----- Given records -----

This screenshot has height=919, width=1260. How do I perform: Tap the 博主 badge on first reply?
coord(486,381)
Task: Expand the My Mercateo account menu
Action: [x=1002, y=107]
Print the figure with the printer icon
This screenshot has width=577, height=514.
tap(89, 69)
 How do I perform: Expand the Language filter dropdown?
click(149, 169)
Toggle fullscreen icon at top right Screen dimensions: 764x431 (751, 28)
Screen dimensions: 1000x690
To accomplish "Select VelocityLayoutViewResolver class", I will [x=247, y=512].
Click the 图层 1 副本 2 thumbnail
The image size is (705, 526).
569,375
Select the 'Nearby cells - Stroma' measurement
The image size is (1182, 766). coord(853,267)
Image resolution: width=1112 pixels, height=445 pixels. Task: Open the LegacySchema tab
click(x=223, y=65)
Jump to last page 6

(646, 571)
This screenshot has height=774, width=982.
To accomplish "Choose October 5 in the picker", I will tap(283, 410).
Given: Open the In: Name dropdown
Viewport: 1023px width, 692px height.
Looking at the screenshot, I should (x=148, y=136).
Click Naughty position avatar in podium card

-----

Line count for the word "dimensions": tally the lines of the records above that hold it and give only that figure.

2